HOW TO COMPLETE THIS TASK |
Output all of the entries beneath, exactly as written.

Records from a dataset:

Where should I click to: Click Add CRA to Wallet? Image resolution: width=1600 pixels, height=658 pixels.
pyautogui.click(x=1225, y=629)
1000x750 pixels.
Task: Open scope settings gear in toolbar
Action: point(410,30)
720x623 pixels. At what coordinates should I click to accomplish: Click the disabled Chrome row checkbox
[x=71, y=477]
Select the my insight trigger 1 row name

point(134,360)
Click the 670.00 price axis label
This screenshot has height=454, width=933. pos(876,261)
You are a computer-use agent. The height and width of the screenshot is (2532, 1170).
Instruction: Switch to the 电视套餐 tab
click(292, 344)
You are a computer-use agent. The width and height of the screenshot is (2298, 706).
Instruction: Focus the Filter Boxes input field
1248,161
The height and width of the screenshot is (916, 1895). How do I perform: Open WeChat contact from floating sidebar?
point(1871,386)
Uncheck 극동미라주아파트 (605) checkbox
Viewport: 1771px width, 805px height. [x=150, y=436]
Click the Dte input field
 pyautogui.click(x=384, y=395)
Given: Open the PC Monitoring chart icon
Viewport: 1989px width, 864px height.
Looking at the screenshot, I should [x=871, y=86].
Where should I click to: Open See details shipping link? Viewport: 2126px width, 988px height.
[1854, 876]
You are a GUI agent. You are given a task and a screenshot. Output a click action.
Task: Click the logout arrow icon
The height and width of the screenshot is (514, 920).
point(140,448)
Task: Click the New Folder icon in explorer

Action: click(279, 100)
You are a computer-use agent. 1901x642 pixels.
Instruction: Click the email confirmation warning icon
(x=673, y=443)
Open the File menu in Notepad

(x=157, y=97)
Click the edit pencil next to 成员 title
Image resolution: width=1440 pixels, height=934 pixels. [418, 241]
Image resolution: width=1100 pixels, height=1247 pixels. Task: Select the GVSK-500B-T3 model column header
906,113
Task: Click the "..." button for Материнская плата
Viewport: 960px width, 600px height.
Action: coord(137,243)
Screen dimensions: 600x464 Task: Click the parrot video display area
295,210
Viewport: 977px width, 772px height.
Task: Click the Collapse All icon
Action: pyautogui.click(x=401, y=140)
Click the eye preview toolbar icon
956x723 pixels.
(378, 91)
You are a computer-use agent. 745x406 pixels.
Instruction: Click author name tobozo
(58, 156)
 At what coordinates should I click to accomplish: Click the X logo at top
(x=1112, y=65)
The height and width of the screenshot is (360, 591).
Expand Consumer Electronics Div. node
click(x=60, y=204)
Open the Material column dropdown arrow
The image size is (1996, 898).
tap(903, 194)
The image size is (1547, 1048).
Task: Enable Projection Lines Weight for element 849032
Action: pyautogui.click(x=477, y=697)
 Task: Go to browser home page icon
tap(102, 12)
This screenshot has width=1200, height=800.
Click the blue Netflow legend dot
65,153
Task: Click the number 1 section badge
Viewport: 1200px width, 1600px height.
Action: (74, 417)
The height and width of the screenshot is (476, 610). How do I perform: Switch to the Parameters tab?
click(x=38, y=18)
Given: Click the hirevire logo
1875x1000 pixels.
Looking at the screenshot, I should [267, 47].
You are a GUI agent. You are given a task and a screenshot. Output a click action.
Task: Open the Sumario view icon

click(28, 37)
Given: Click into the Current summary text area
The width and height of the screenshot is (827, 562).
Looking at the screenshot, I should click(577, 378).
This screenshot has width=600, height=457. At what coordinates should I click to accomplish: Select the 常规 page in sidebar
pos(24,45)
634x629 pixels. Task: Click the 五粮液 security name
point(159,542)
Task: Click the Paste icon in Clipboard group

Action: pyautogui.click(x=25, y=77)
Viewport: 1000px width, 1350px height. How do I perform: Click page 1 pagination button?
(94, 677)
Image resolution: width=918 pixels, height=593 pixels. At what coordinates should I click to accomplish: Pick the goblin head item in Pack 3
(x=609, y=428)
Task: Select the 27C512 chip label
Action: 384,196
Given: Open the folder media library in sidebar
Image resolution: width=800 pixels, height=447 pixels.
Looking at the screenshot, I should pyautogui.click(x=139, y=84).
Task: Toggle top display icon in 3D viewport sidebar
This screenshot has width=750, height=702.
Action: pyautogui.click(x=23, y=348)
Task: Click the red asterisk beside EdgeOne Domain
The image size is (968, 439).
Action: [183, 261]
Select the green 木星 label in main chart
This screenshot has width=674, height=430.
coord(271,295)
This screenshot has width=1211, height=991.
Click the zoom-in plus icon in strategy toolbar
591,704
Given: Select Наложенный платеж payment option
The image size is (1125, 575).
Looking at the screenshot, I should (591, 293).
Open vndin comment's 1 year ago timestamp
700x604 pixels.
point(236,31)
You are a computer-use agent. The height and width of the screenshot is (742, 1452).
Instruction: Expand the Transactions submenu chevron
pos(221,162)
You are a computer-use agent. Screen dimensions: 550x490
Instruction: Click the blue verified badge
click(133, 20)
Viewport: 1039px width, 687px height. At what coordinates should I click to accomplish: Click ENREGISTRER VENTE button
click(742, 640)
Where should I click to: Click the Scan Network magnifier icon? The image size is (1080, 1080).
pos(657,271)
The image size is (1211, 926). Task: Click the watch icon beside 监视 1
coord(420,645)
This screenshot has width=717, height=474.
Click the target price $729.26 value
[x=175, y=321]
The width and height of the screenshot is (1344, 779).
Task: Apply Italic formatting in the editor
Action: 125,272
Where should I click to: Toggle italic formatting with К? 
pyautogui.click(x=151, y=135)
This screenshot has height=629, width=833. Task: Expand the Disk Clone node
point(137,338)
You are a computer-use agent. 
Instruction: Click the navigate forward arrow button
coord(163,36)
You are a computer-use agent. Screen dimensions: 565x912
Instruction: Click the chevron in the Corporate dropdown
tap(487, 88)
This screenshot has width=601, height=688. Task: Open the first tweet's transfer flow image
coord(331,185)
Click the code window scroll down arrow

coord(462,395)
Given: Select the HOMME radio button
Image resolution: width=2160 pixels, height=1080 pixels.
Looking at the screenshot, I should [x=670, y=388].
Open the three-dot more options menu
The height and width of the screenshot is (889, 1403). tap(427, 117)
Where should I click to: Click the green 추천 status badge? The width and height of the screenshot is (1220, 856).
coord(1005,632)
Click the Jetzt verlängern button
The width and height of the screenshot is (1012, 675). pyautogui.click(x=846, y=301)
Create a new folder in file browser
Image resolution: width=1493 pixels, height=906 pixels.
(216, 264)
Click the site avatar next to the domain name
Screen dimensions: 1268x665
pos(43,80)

ANSWER BOX |
Where should I click to: Click Add CRA to Wallet? Image resolution: width=1600 pixels, height=658 pixels.
pyautogui.click(x=1225, y=629)
1000x750 pixels.
Task: Open scope settings gear in toolbar
Action: point(410,30)
720x623 pixels. At what coordinates should I click to accomplish: Click the disabled Chrome row checkbox
[x=71, y=477]
Select the my insight trigger 1 row name

point(134,360)
Click the 670.00 price axis label
This screenshot has height=454, width=933. pos(876,261)
You are a computer-use agent. The height and width of the screenshot is (2532, 1170).
Instruction: Switch to the 电视套餐 tab
click(292, 344)
You are a computer-use agent. The width and height of the screenshot is (2298, 706).
Instruction: Focus the Filter Boxes input field
1248,161
The height and width of the screenshot is (916, 1895). How do I perform: Open WeChat contact from floating sidebar?
point(1871,386)
Uncheck 극동미라주아파트 (605) checkbox
Viewport: 1771px width, 805px height. [x=150, y=436]
Click the Dte input field
 pyautogui.click(x=384, y=395)
Given: Open the PC Monitoring chart icon
Viewport: 1989px width, 864px height.
Looking at the screenshot, I should [x=871, y=86].
Where should I click to: Open See details shipping link? Viewport: 2126px width, 988px height.
[1854, 876]
You are a GUI agent. You are given a task and a screenshot. Output a click action.
Task: Click the logout arrow icon
The height and width of the screenshot is (514, 920).
point(140,448)
Task: Click the New Folder icon in explorer

Action: click(279, 100)
You are a computer-use agent. 1901x642 pixels.
Instruction: Click the email confirmation warning icon
(x=673, y=443)
Open the File menu in Notepad

(x=157, y=97)
Click the edit pencil next to 成员 title
Image resolution: width=1440 pixels, height=934 pixels. [418, 241]
Image resolution: width=1100 pixels, height=1247 pixels. Task: Select the GVSK-500B-T3 model column header
906,113
Task: Click the "..." button for Материнская плата
Viewport: 960px width, 600px height.
Action: coord(137,243)
Screen dimensions: 600x464 Task: Click the parrot video display area
295,210
Viewport: 977px width, 772px height.
Task: Click the Collapse All icon
Action: pyautogui.click(x=401, y=140)
Click the eye preview toolbar icon
956x723 pixels.
(378, 91)
You are a computer-use agent. 745x406 pixels.
Instruction: Click author name tobozo
(58, 156)
 At what coordinates should I click to accomplish: Click the X logo at top
(x=1112, y=65)
The height and width of the screenshot is (360, 591).
Expand Consumer Electronics Div. node
click(x=60, y=204)
Open the Material column dropdown arrow
The image size is (1996, 898).
tap(903, 194)
The image size is (1547, 1048).
Task: Enable Projection Lines Weight for element 849032
Action: pyautogui.click(x=477, y=697)
 Task: Go to browser home page icon
tap(102, 12)
This screenshot has width=1200, height=800.
Click the blue Netflow legend dot
65,153
Task: Click the number 1 section badge
Viewport: 1200px width, 1600px height.
Action: (74, 417)
The height and width of the screenshot is (476, 610). How do I perform: Switch to the Parameters tab?
click(x=38, y=18)
Given: Click the hirevire logo
1875x1000 pixels.
Looking at the screenshot, I should [267, 47].
You are a GUI agent. You are given a task and a screenshot. Output a click action.
Task: Open the Sumario view icon

click(28, 37)
Given: Click into the Current summary text area
The width and height of the screenshot is (827, 562).
Looking at the screenshot, I should click(577, 378).
This screenshot has width=600, height=457. At what coordinates should I click to accomplish: Select the 常规 page in sidebar
pos(24,45)
634x629 pixels. Task: Click the 五粮液 security name
point(159,542)
Task: Click the Paste icon in Clipboard group

Action: pyautogui.click(x=25, y=77)
Viewport: 1000px width, 1350px height. How do I perform: Click page 1 pagination button?
(94, 677)
Image resolution: width=918 pixels, height=593 pixels. At what coordinates should I click to accomplish: Pick the goblin head item in Pack 3
(x=609, y=428)
Task: Select the 27C512 chip label
Action: 384,196
Given: Open the folder media library in sidebar
Image resolution: width=800 pixels, height=447 pixels.
Looking at the screenshot, I should pyautogui.click(x=139, y=84).
Task: Toggle top display icon in 3D viewport sidebar
This screenshot has width=750, height=702.
Action: pyautogui.click(x=23, y=348)
Task: Click the red asterisk beside EdgeOne Domain
The image size is (968, 439).
Action: [183, 261]
Select the green 木星 label in main chart
This screenshot has width=674, height=430.
coord(271,295)
This screenshot has width=1211, height=991.
Click the zoom-in plus icon in strategy toolbar
591,704
Given: Select Наложенный платеж payment option
The image size is (1125, 575).
Looking at the screenshot, I should (591, 293).
Open vndin comment's 1 year ago timestamp
700x604 pixels.
point(236,31)
You are a computer-use agent. The height and width of the screenshot is (742, 1452).
Instruction: Expand the Transactions submenu chevron
pos(221,162)
You are a computer-use agent. Screen dimensions: 550x490
Instruction: Click the blue verified badge
click(133, 20)
Viewport: 1039px width, 687px height. At what coordinates should I click to accomplish: Click ENREGISTRER VENTE button
click(742, 640)
Where should I click to: Click the Scan Network magnifier icon? The image size is (1080, 1080).
pos(657,271)
The image size is (1211, 926). Task: Click the watch icon beside 监视 1
coord(420,645)
This screenshot has width=717, height=474.
Click the target price $729.26 value
[x=175, y=321]
The width and height of the screenshot is (1344, 779).
Task: Apply Italic formatting in the editor
Action: 125,272
Where should I click to: Toggle italic formatting with К? 
pyautogui.click(x=151, y=135)
This screenshot has height=629, width=833. Task: Expand the Disk Clone node
point(137,338)
You are a computer-use agent. 
Instruction: Click the navigate forward arrow button
coord(163,36)
You are a computer-use agent. Screen dimensions: 565x912
Instruction: Click the chevron in the Corporate dropdown
tap(487, 88)
This screenshot has width=601, height=688. Task: Open the first tweet's transfer flow image
coord(331,185)
Click the code window scroll down arrow

coord(462,395)
Given: Select the HOMME radio button
Image resolution: width=2160 pixels, height=1080 pixels.
Looking at the screenshot, I should [x=670, y=388].
Open the three-dot more options menu
The height and width of the screenshot is (889, 1403). tap(427, 117)
Where should I click to: Click the green 추천 status badge? The width and height of the screenshot is (1220, 856).
coord(1005,632)
Click the Jetzt verlängern button
The width and height of the screenshot is (1012, 675). pyautogui.click(x=846, y=301)
Create a new folder in file browser
Image resolution: width=1493 pixels, height=906 pixels.
(216, 264)
Click the site avatar next to the domain name
Screen dimensions: 1268x665
pos(43,80)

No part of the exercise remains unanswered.